高玨完全下意識喊出的名字,自己都不知道怎麽會這樣,說出的話覆水難收,他無比慌亂,這比拒絕美兒還可怕。
"美兒,你誤會了,剛才我不是故意的。你不要生氣……"
他連解釋的詞語都沒組織好,支支吾吾的勸解反到又是點燃一堆炸藥。
"你個騙子,齷齪,無恥,跟我同房,居然還叫著別的女人的名字,我早就覺得你們有一腿,奸夫淫婦,卑鄙無恥。"
"美兒,你不要激動,我承認錯誤,但是你說話不要這麽難聽苛刻。你可以侮辱我,生我氣,但她是無辜的,"
"你居然還為她說話!不要臉的賤人,我詛咒她不得好死,既然你們讓我不痛快,大家都不要想好過!"她一邊咆哮,隨意揀起地上衣裳,邊跑出去,誓要鬧出大動靜的樣子。

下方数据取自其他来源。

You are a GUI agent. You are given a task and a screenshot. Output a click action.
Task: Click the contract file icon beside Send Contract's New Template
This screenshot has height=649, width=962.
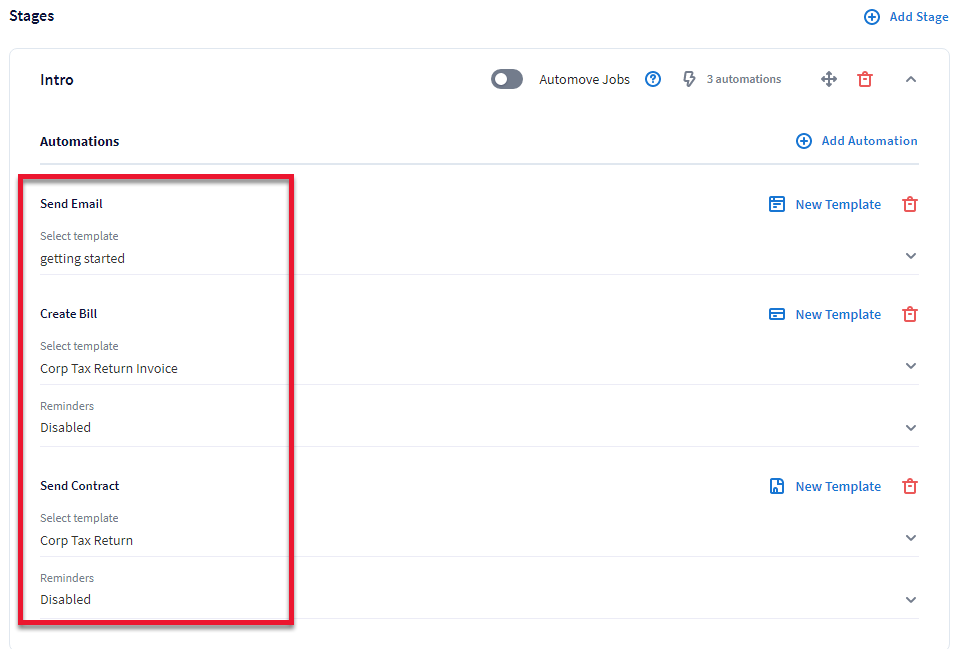[777, 486]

屋外本空無一人,但兩人無休止的爭吵令宅子上下雞飛狗跳,人人跑到新房外院子圍著,兩位老人家鼻涕眼淚一把,自是勸和不勸離。
"爹,娘,高玨跟她的二師妹有奸情,你們一定要為我做主啊!"
二老被晃得站不住,臉色也難看至極,"孩子,有什麽事情,咱們慢慢解釋清楚,高玨不是那樣的人,母親求你,不要再鬧了。"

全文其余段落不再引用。